READING TEXT →

━━━━━━━━

By Monday, comment on at least two of your classmates’ submissions. Your replies to classmates should be at least a paragraph in length and made with an eye to expand, clarify, defend, and/or refine their thoughts. Consider asking questions to further meaningful conversation. Be clear and concise, referring to specific ideas and words from your classmates’ postings. Participation must be completed by the end of the first week to earn credit.
Post a response of at least 150-200 words, focusing on the elements below.
Remember to provide evidence for your claims in the form of quoted passages from the poem. Quotations, paraphrases, and summaries should be cited according to APA rules of style, including in-text and reference citations. Quoted material should not exceed 25% of the document.
Use the APA Citation Helper resource for properly citing resources.
Post directly to the discussion; do not attach a document. Make sure you check spelling and grammar, and use APA style for citations.

━━━━━━━━

DATA LISTING →
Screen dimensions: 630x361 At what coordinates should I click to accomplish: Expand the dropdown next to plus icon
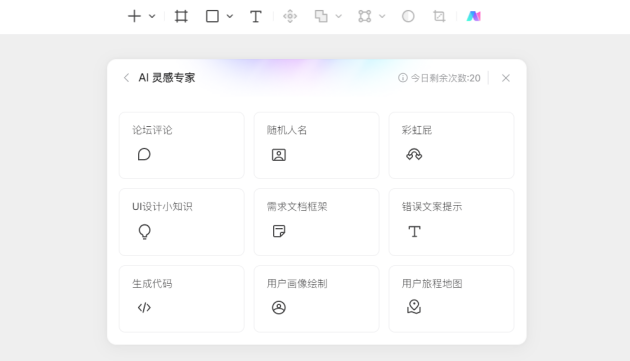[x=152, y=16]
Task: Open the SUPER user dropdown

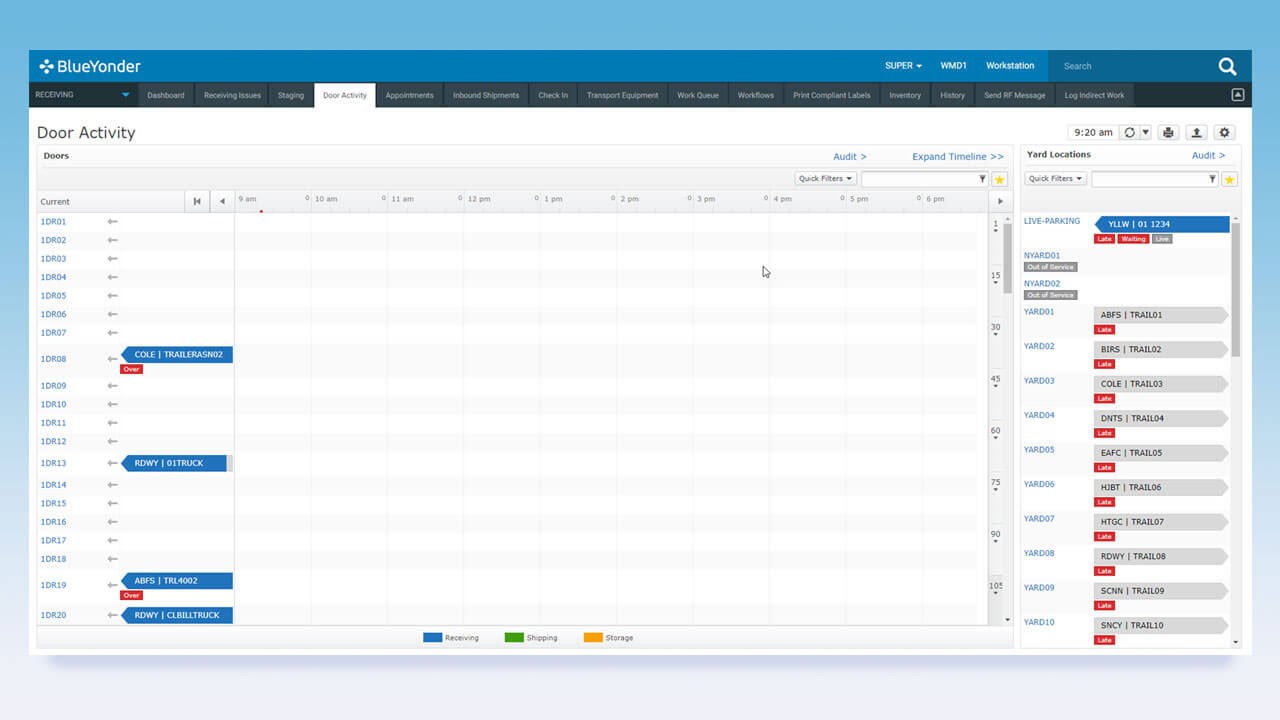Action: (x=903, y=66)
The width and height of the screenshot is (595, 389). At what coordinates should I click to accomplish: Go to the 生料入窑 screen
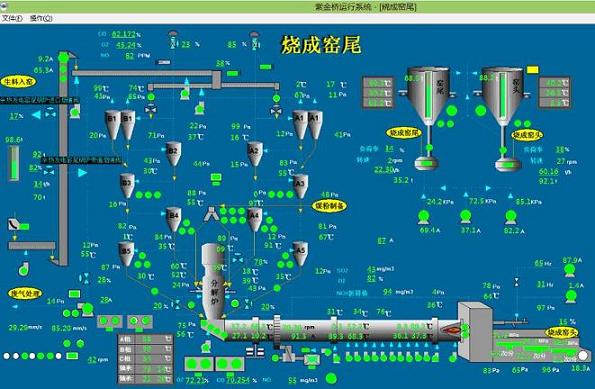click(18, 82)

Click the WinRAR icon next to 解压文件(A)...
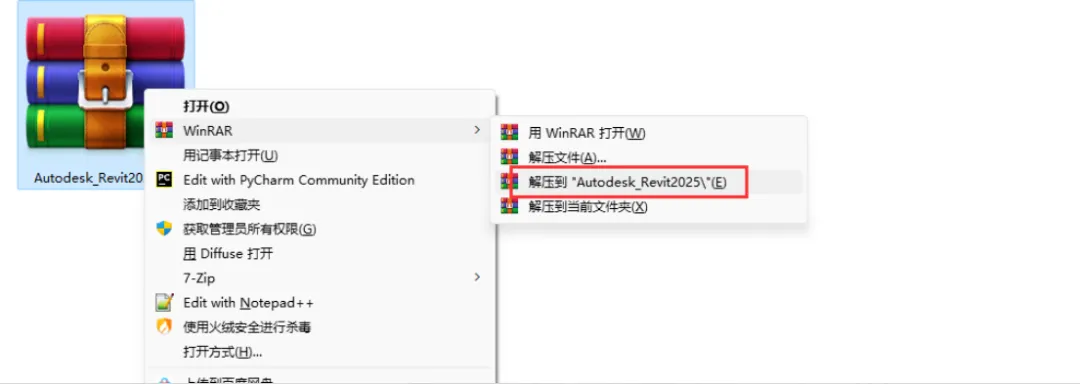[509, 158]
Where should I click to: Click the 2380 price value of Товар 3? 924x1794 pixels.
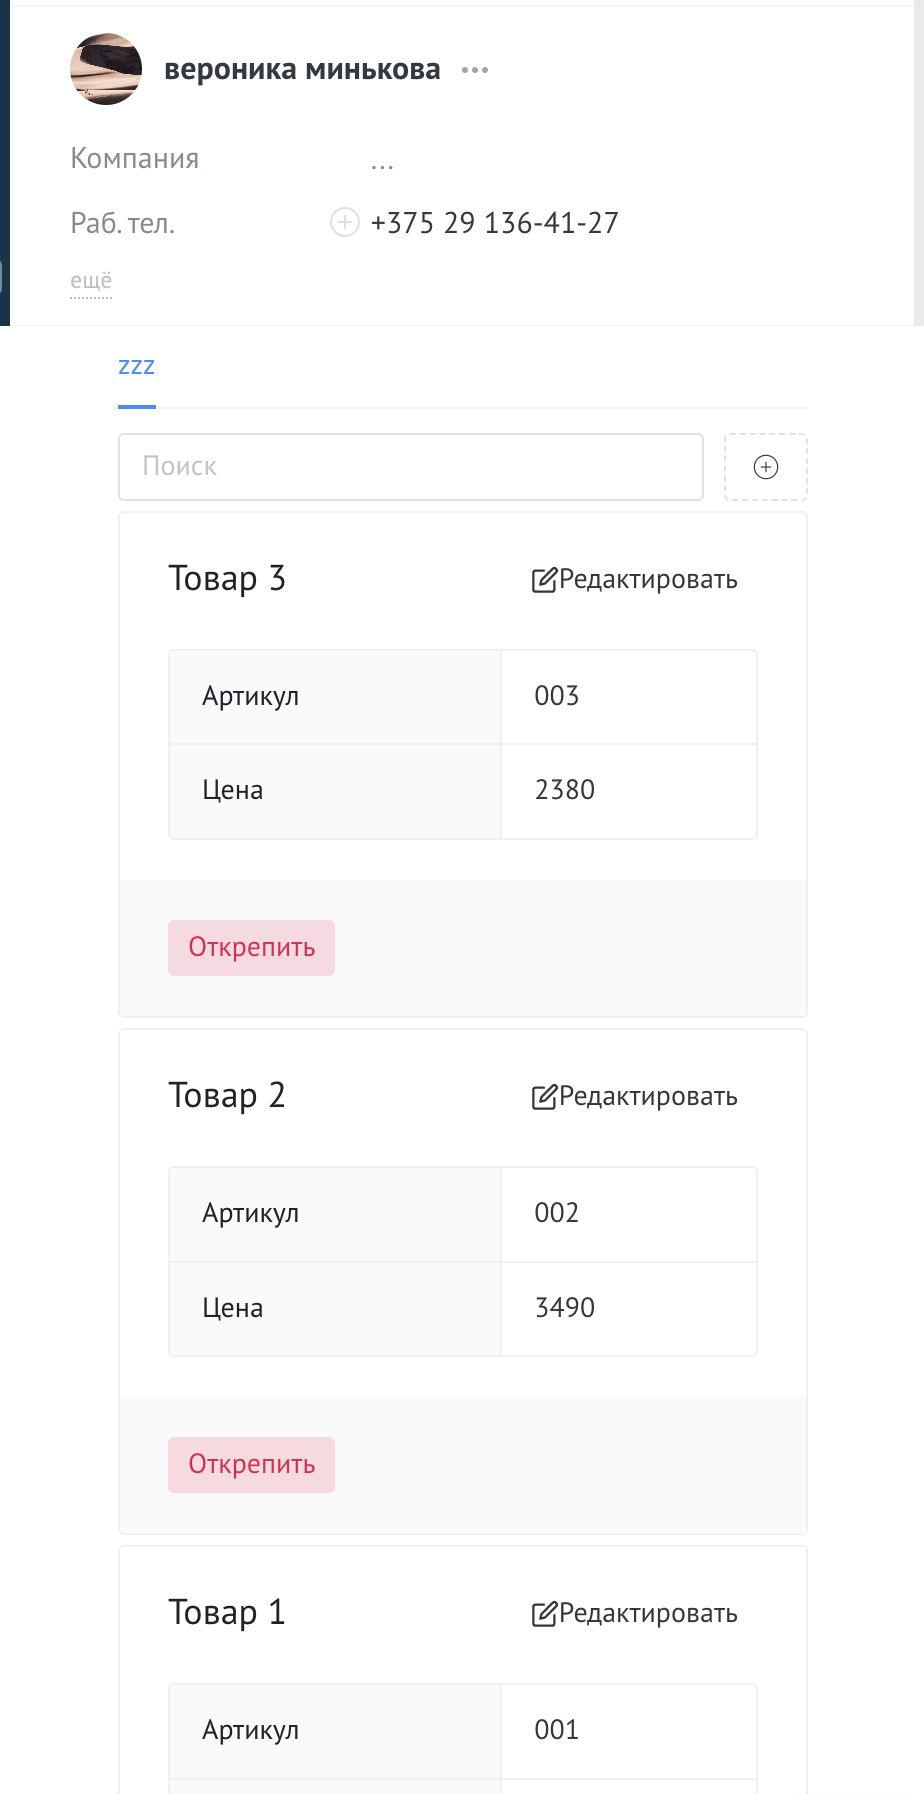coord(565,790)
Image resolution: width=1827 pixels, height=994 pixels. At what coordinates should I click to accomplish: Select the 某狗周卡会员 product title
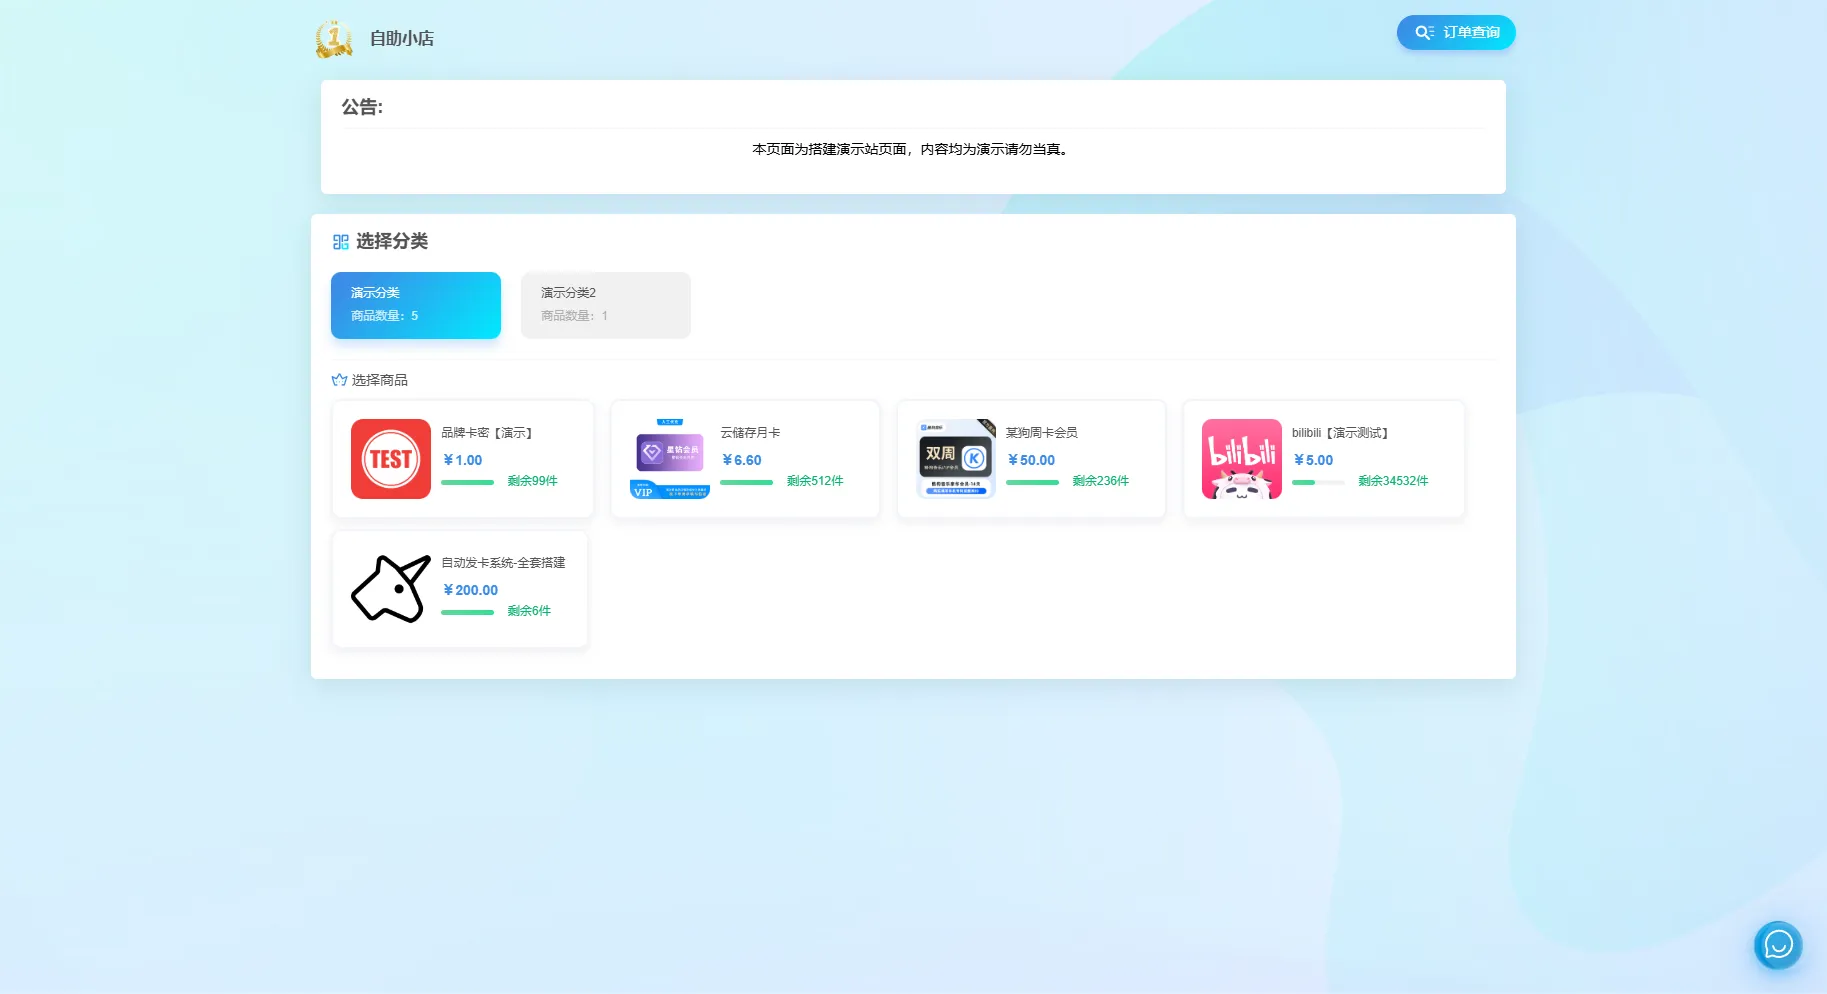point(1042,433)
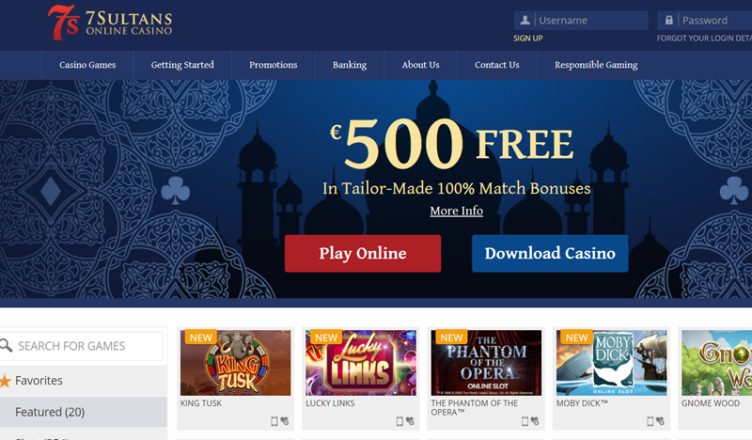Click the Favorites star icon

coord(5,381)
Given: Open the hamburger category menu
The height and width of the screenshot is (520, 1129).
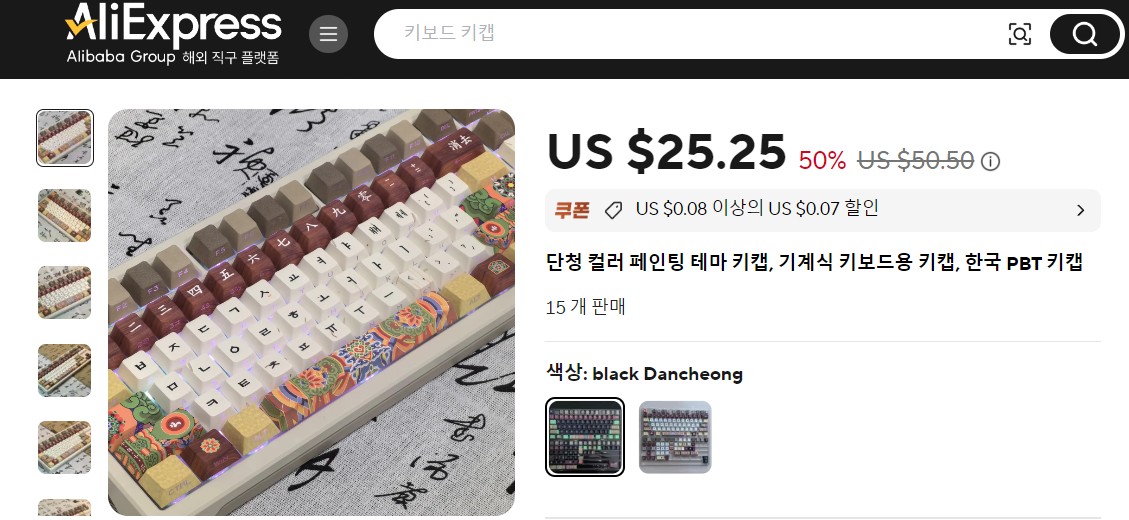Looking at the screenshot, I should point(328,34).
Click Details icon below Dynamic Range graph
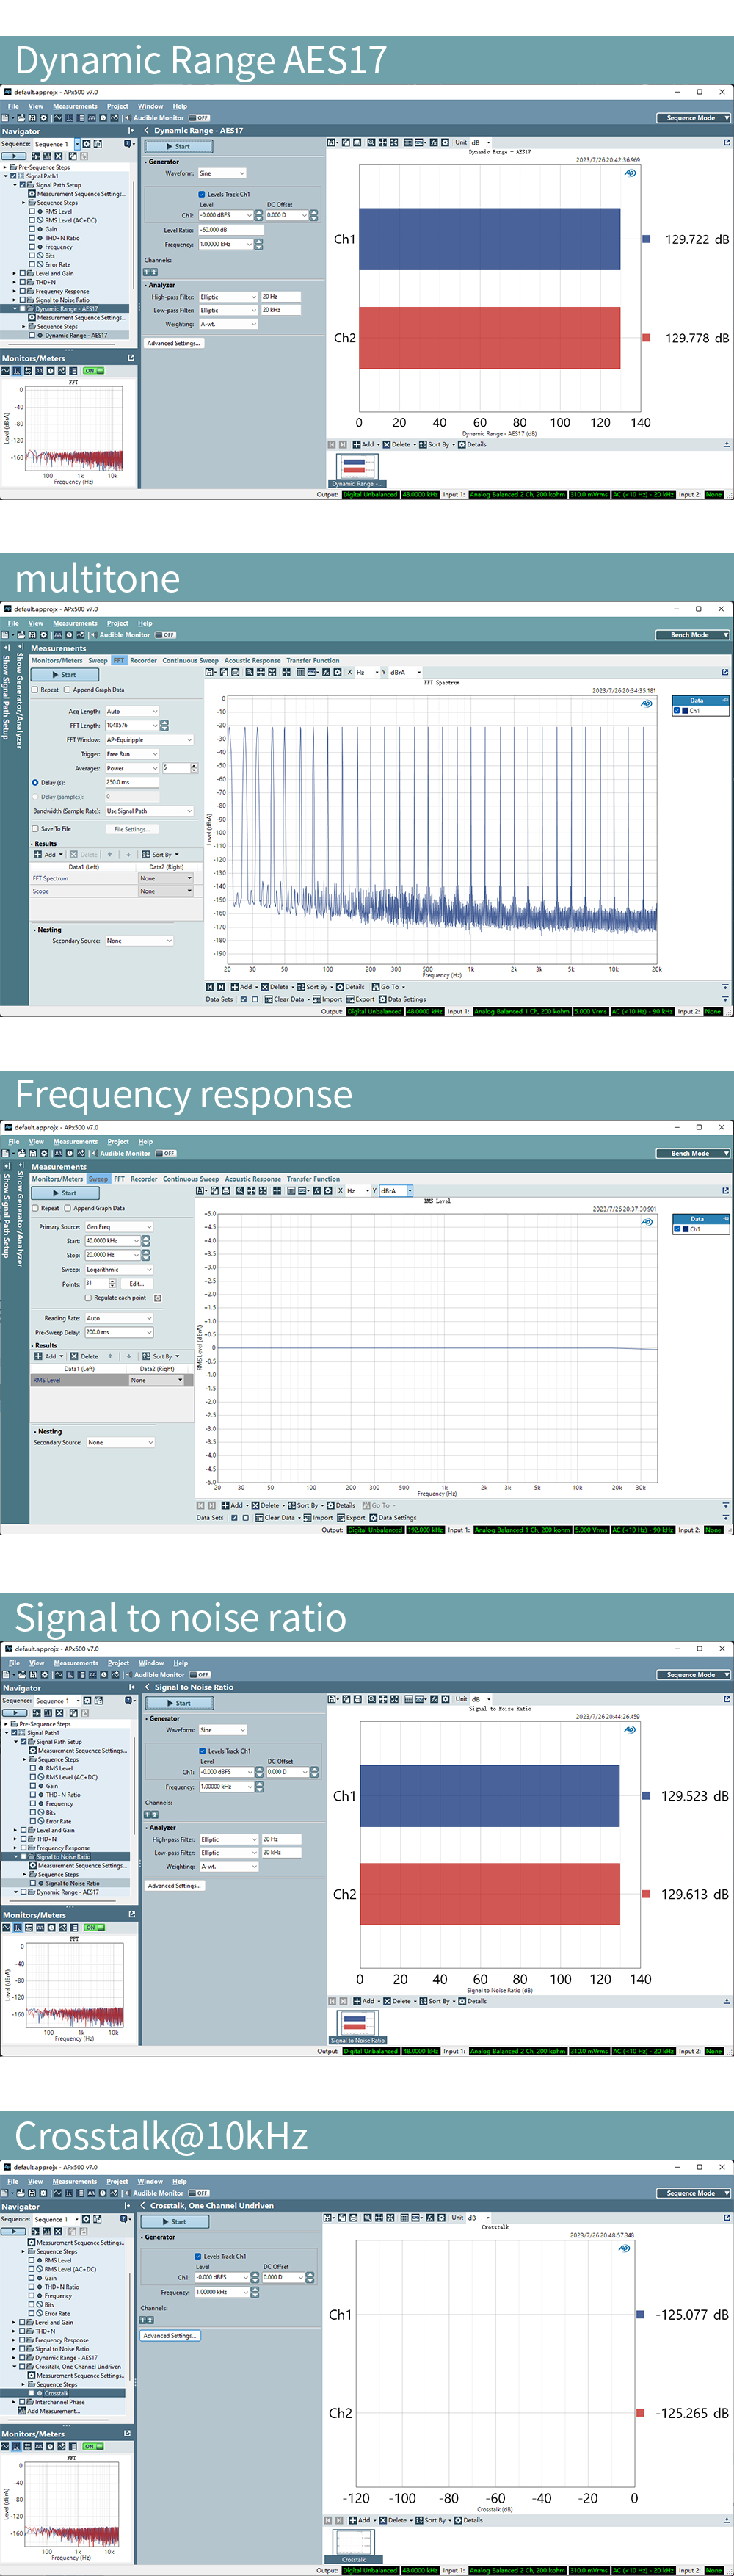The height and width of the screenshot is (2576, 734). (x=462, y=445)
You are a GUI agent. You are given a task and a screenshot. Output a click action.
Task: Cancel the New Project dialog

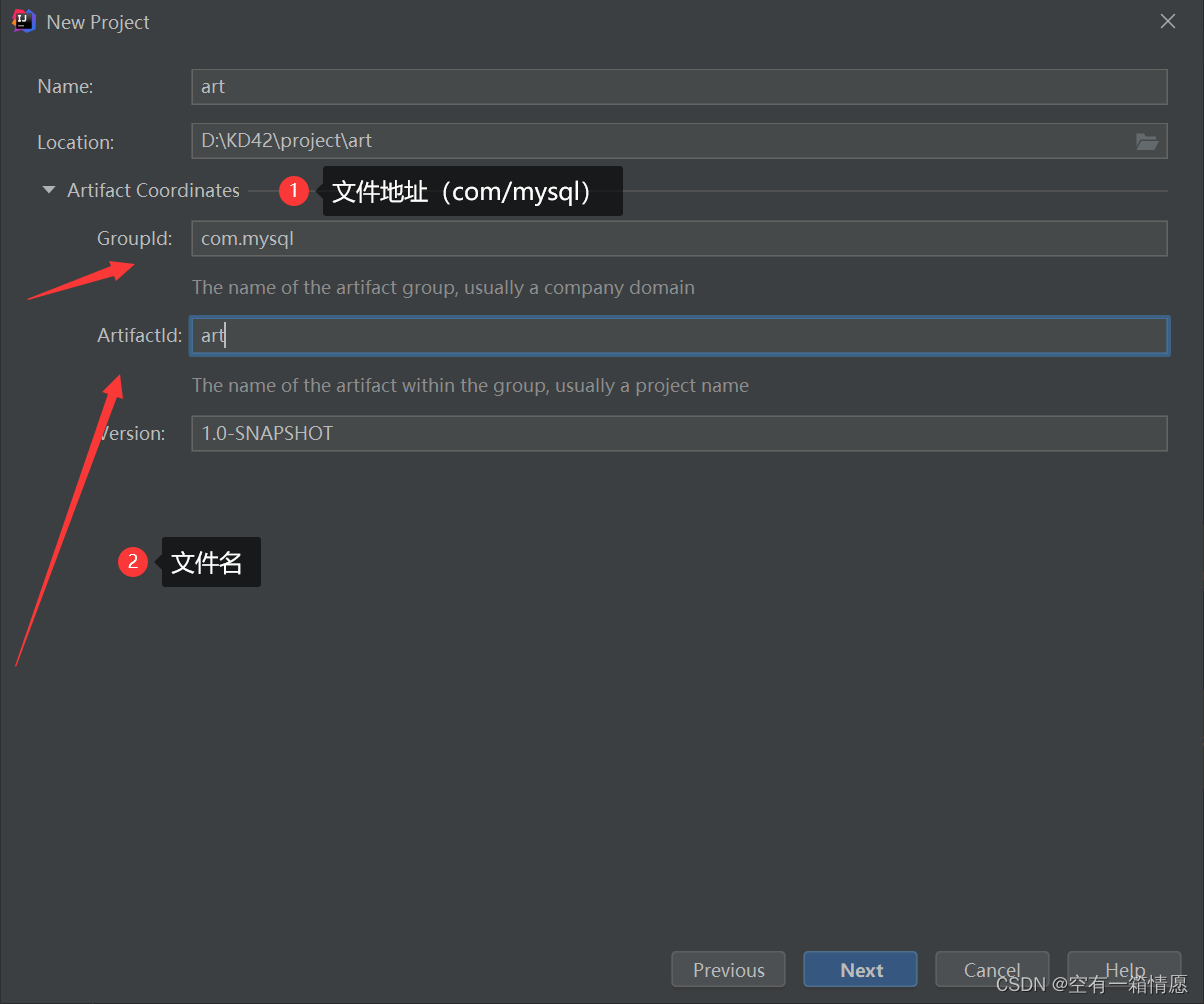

━━━━━━━━

TASK INSTRUCTIONS →
1 – Could you reproduce part of the discussion instructions, starting at the words "By Monday, comment" and stopping after the words "of the document."?
2 – Answer these questions from the discussion instructions:
(a) By what day must comments on classmates' submissions be made?
(b) What is the most of the document that quoted material may make up?
(c) Should the response be posted directly or attached as a document?
The items are separate from the discussion instructions and have no connection to them.

SOLUTIONS FOR EACH TASK →
1 –
By Monday, comment on at least two of your classmates’ submissions. Your replies to classmates should be at least a paragraph in length and made with an eye to expand, clarify, defend, and/or refine their thoughts. Consider asking questions to further meaningful conversation. Be clear and concise, referring to specific ideas and words from your classmates’ postings. Participation must be completed by the end of the first week to earn credit.
Post a response of at least 150-200 words, focusing on the elements below.
Remember to provide evidence for your claims in the form of quoted passages from the poem. Quotations, paraphrases, and summaries should be cited according to APA rules of style, including in-text and reference citations. Quoted material should not exceed 25% of the document.

2 –
(a) Monday
(b) 25%
(c) Posted directly to the discussion